_DIRECTIVE A:_
In the code review, what header does the reviewer point to as useful for applying RAII?
_DIRECTIVE B:_
Extend the code review past its final line.

_TEXT SECTION:_
Begin
As before, pruning this down would be good if possible. Please move
LTOModule.h to the top of the list.
> +bool LTOModule::isBitcodeFileForTarget(const void* mem,
> + size_t length, const char*
> triplePrefix)
> +{
> + bool result = false;
> + MemoryBuffer* buffer;
> + buffer = MemoryBuffer::getMemBuffer((char*)mem, (char*)mem
> +length);
> + if ( buffer != NULL ) {
> + ModuleProvider* mp = getBitcodeModuleProvider(buffer);
> + if ( mp != NULL ) {
> + std::string actualTarget = mp->getModule()-
> >getTargetTriple();
> + if ( strncmp(actualTarget.c_str(), triplePrefix,
> + strlen(triplePrefix)) == 0) {
> + result = true;
> + }
> + // mp destructor will delete buffer
> + delete mp;
> + }
> + else {
> + // if getBitcodeModuleProvider failed, we need to
> delete buffer
> + delete buffer;
> + }
> + }
> + return result;
> +}
Please use RAII and early exits to simplify the code. A useful thing
for this is llvm/ADT/OwningPtr.h. You should be able to do something
like this:
OwningPtr<MemoryBuffer> buffer = MemoryBuffer::getMemBuffer...
if (buffer == 0) return 0;
OwningPtr<ModuleProvider> mp = getBitcodeModuleProvider(buffer);
if (mp == 0) return 0;
...
This makes all the error cases be early exits and makes the success
case easier to understand. Also, no nesting! There are other methods
that can use similar treatment.
> +LTOModule::~LTOModule()
> +{
> + delete _module;
> + if ( _target != NULL )
> + delete _target;
> +}
delete accepts a null pointer, so you can just make the second delete
unconditional. It might also make sense to make the "_module" and
"_target" members of LTOModule be OwningPointers, which would mean you
don't have to write the dtor manually.
> +LTOModule* LTOModule::makeLTOModule(const char* path, std::string&
> errMsg)
> +{
> +LTOModule* LTOModule::makeLTOModule(const void* mem, size_t length,
> +
> std::string& errMsg)
> +{
These two methods share all the target matching code. Please pull it
out into a shared helper method (that takes a MemoryBuffer) or
something.
> +void LTOModule::addDefinedSymbol(GlobalValue* def, Mangler &mangler,
> + bool isFunction)
End
_PROVIDED MATERIAL:_
Begin
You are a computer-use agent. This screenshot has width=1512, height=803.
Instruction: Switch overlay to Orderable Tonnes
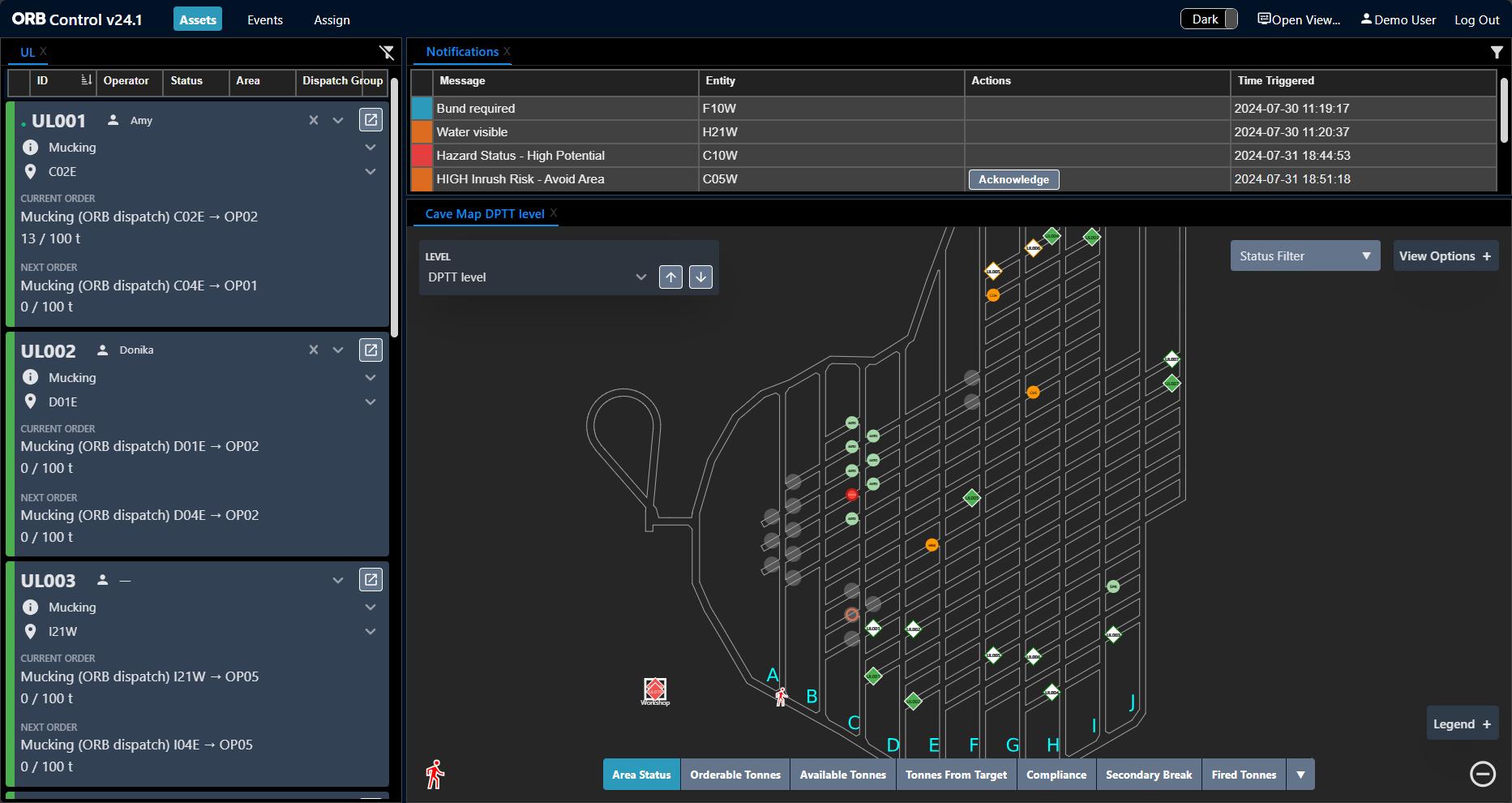[x=735, y=775]
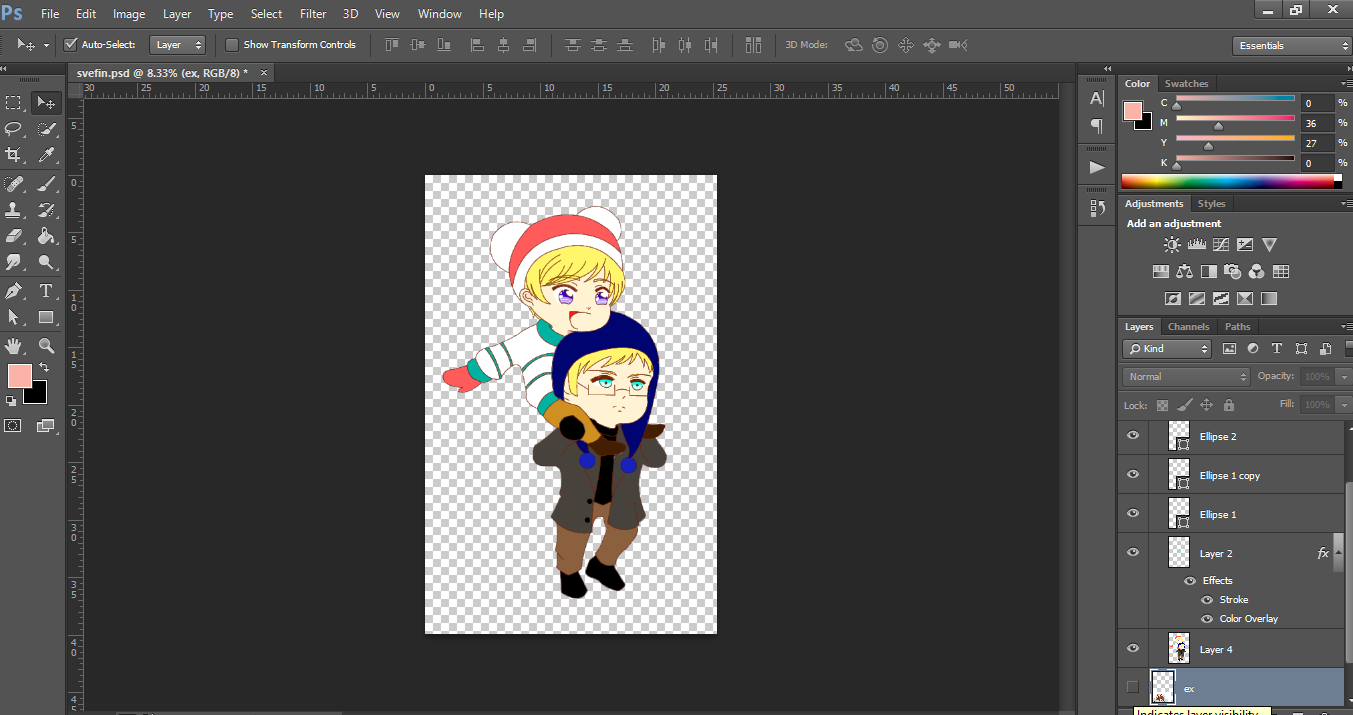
End
_REPLY A:_
llvm/ADT/OwningPtr.h

_REPLY B:_
> +{
> + const char* symbolName
> = ::strdup(mangler.getValueName(def).c_str());
> +
> + // set alignment part log2() can have rounding errors
> + uint32_t align = def->getAlignment();
> + uint32_t attr = align ? __builtin_ctz(def->getAlignment()) : 0;
Please don't use __builtin_ctz(), use a helper from llvm/Support/
MathExtras.h.
> + // set definition part
> + if ( def->hasWeakLinkage() || def->hasLinkOnceLinkage() ) {
> + // lvm bitcode does not differenciate between weak def data
> + // and tentative definitions!
> + // HACK HACK HACK
> + // C++ does not use tentative definitions, but does use
> weak symbols
> + // so guess that anything that looks like a C++ symbol is
> weak and others
> + // are tentative definitions
Wow, that is a hack. :) We should really fix this at the LLVM IR
level, can you please file a radar that demonstrates how not
distinguishing between these two cases cause a problem?
> +uint32_t LTOModule::getSymbolCount()
> +{
> + if ( !_symbolsParsed ) {
> + _symbolsParsed = true;
> +
> + // Use mangler to add GlobalPrefix to names to match linker
> names.
> + Mangler mangler(*_module, _target->getTargetAsmInfo()-
> >getGlobalPrefix());
There is one other aspect of configuration for the mangler: On darwin
at least you have to call manger.setUseQuotes(true);
This tells it that it is ok to make some symbols use double quotes
(e.g. those with a space in them like objc methods) instead of
mangling the space. I don't know if we can currently get this from
TargetAsmInfo.h, but I think we should be able to. Dale or Evan can
help with this part.
>
> +
> + // add functions
> + for (Module::iterator f = _module->begin(); f != _module-
> >end(); ++f) {
> + if ( f->isDeclaration() ) {
> + addUndefinedSymbol(mangler.getValueName(f).c_str());
> + }
> + else {
To reduce nesting, I'd suggest writing this as:
> + for (Module::iterator f = _module->begin(); f != _module-
> >end(); ++f) {
> + if ( f->isDeclaration() ) {
> + addUndefinedSymbol(mangler.getValueName(f).c_str());
continue;
>
> + }
which unnests the 'else' part.
>
> + addDefinedSymbol(f, mangler, true);
> + // add external symbols referenced by this function.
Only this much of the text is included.